Brzeżanie najprawdopodobniej nie przesiądą się w tym roku do elektrycznych autobusów. "Przewoźnicy nie chcą na nich pracować"
Mieszkańcy Brzegu najprawdopodobniej będą musieli jeszcze poczekać na komunikację miejską obsługiwaną przez autobusy o napędzie elektrycznym. Magistratowi dotąd nie udało się znaleźć przewoźnika, który byłby w stanie obsługiwać kursy z wykorzystaniem tego typu pojazdów.
- Myśleliśmy o tym, aby to była przynajmniej jedna linia. Na razie z tych firm, które się zgłosiły, opinie są takie, że one nie są zainteresowane pracą na autobusach elektrycznych.
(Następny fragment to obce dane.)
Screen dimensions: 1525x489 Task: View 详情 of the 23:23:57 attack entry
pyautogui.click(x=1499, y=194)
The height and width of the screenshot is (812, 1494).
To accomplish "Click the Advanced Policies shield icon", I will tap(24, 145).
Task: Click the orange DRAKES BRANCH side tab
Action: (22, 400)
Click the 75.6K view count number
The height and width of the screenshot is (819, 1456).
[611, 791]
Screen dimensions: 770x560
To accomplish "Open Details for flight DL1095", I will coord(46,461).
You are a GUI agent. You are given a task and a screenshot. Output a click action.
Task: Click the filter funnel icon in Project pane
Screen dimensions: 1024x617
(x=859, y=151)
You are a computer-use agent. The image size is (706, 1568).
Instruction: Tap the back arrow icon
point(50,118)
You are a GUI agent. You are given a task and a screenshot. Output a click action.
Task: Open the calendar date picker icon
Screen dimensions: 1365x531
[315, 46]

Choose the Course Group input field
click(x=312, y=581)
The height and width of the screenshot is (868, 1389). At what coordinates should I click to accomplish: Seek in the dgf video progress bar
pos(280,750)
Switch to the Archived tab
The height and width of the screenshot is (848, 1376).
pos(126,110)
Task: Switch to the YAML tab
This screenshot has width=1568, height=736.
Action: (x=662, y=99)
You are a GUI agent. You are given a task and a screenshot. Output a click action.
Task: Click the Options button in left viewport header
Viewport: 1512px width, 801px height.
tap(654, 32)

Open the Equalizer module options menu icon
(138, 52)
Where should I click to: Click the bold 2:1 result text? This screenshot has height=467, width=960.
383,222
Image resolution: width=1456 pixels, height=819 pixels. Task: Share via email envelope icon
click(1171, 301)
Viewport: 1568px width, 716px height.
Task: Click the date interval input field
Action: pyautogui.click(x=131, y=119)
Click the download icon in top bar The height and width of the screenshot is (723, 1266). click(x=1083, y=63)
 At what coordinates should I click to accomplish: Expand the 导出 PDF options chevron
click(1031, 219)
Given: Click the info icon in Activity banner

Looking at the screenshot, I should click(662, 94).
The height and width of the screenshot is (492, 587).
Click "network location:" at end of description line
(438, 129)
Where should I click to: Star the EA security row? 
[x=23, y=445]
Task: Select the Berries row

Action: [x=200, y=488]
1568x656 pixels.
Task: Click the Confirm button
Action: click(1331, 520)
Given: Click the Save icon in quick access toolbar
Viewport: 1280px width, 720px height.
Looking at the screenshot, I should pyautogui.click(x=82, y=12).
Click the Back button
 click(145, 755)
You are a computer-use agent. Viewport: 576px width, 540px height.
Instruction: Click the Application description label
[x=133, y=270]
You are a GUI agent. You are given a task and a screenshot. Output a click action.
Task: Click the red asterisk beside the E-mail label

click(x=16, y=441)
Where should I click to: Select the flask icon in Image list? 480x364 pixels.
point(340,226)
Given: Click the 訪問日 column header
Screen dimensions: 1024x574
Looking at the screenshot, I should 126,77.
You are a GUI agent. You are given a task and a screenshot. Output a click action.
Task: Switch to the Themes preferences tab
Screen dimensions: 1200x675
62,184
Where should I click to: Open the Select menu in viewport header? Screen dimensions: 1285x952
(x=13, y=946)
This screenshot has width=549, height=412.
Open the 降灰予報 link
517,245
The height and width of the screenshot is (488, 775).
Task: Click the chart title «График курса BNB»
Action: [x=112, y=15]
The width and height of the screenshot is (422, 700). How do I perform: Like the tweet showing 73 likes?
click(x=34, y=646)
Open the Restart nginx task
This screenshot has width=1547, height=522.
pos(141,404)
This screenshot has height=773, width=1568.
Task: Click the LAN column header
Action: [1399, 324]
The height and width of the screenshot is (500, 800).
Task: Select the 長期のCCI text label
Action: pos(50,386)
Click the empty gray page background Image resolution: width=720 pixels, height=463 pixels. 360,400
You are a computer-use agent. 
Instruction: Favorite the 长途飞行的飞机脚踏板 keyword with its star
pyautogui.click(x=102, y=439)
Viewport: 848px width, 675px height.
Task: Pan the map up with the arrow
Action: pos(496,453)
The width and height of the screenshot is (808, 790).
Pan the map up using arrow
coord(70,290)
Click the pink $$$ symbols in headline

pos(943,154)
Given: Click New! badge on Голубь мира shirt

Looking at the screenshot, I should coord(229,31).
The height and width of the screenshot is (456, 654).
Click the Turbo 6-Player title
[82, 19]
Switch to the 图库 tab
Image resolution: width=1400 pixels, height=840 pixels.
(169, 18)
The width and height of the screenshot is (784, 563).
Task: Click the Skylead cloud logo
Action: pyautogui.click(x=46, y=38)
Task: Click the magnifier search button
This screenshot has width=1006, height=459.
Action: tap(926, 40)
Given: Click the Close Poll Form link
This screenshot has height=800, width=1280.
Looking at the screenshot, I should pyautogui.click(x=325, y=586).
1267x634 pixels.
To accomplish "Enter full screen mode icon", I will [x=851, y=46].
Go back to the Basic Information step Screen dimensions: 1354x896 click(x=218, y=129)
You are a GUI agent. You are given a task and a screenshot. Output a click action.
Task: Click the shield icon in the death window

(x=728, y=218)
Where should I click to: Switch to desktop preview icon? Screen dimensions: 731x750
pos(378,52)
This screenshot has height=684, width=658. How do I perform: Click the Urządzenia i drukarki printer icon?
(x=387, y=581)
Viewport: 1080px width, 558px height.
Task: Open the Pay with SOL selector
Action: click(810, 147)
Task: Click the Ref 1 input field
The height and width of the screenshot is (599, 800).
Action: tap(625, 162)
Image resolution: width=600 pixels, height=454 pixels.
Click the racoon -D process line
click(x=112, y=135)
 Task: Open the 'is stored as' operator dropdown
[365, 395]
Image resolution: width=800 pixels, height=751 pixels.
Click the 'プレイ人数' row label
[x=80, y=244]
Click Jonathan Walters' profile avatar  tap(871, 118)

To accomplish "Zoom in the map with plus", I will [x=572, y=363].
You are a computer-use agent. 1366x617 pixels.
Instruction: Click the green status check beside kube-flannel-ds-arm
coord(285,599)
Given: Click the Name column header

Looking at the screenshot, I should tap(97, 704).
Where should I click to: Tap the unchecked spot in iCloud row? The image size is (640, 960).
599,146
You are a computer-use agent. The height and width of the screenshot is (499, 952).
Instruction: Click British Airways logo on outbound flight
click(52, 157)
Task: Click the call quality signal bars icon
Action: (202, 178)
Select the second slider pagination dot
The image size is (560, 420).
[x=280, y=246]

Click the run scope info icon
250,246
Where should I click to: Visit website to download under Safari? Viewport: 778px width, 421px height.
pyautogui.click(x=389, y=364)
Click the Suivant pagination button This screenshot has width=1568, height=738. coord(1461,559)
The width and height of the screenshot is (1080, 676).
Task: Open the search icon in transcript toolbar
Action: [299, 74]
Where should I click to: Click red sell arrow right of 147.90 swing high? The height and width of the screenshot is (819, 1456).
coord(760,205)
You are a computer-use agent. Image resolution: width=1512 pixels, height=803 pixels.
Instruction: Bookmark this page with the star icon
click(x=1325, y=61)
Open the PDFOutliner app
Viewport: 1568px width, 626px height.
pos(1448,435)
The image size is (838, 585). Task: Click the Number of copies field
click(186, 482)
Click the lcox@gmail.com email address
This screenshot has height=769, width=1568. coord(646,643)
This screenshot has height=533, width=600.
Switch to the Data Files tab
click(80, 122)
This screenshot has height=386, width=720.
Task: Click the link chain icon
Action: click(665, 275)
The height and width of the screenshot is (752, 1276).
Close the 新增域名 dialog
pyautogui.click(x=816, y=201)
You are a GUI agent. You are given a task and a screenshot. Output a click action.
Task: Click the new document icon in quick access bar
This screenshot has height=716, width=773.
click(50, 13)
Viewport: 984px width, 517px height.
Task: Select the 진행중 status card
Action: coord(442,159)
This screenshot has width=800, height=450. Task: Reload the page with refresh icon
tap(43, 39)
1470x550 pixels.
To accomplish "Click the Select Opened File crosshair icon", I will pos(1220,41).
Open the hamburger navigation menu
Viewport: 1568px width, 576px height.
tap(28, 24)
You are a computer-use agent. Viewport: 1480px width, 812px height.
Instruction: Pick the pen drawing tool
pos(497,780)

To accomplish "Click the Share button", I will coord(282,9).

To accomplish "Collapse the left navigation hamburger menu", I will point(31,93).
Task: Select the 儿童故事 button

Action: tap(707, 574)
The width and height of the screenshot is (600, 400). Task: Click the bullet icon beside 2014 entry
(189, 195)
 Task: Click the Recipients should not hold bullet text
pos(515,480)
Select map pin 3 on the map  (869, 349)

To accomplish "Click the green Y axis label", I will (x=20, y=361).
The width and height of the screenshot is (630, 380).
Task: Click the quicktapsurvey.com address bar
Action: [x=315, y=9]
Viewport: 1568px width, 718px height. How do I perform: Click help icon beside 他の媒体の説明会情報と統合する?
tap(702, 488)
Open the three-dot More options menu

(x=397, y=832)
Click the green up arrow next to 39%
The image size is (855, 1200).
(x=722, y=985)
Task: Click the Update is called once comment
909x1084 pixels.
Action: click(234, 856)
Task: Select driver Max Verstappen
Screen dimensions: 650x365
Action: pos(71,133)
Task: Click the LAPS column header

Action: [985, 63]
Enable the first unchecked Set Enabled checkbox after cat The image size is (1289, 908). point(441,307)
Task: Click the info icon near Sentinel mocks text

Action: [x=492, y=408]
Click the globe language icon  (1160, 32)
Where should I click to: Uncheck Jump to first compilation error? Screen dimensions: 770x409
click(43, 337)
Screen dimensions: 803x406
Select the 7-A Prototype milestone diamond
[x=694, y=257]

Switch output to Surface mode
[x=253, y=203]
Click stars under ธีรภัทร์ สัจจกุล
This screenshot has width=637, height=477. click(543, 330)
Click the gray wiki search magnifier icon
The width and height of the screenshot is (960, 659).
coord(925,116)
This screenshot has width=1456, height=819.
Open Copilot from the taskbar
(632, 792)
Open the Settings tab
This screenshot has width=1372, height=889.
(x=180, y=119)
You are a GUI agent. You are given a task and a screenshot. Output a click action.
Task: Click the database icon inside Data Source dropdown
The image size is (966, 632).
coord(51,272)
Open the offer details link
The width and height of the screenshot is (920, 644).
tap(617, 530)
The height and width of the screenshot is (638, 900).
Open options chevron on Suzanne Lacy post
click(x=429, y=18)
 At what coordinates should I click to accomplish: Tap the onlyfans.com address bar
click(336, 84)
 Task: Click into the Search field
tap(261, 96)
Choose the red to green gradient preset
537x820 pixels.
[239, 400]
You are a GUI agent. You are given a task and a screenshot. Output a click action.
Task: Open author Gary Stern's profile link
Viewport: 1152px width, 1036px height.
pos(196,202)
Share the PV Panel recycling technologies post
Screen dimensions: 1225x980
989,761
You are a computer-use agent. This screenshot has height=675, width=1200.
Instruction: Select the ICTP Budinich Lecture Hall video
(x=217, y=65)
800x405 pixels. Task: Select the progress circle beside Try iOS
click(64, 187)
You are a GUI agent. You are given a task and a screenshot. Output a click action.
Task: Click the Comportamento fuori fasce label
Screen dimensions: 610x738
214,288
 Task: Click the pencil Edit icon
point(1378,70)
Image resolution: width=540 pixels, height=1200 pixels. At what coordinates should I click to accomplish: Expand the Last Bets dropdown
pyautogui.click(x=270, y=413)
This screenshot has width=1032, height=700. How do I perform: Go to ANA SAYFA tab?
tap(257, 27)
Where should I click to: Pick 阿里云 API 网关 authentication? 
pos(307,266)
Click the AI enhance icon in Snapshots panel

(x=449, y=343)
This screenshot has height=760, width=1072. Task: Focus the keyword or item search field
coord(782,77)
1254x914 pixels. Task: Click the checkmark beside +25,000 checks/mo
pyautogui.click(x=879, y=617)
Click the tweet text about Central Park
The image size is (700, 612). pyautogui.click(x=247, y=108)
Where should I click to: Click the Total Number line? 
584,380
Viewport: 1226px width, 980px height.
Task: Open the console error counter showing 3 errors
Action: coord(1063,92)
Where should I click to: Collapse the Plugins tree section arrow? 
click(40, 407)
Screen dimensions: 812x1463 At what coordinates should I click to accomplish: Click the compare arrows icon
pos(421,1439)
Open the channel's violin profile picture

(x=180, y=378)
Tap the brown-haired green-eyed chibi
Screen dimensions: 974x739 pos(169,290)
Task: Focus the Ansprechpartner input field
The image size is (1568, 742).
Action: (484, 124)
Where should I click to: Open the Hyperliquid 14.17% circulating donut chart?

Jest to pewna nowość i z tego co mi mówią szefowie tych firm, oni boją się tych nowinek, dlatego, że koszty eksploatacji takich pojazdów są bardzo wysokie - tłumaczy.
Zamiast tego większość przewoźników ma zapewniać, że wykorzystywane przez nich autobusy z silnikami diesla będą spełniać najwyższe normy emisji spalin. Sam magistrat również deklaruje, że daje dobry przykład w zakresie ograniczania emisji zanieczyszczeń, czego dowodem ma być zakup w ostatnim czasie pojazdu służbowego o napędzie hybrydowym.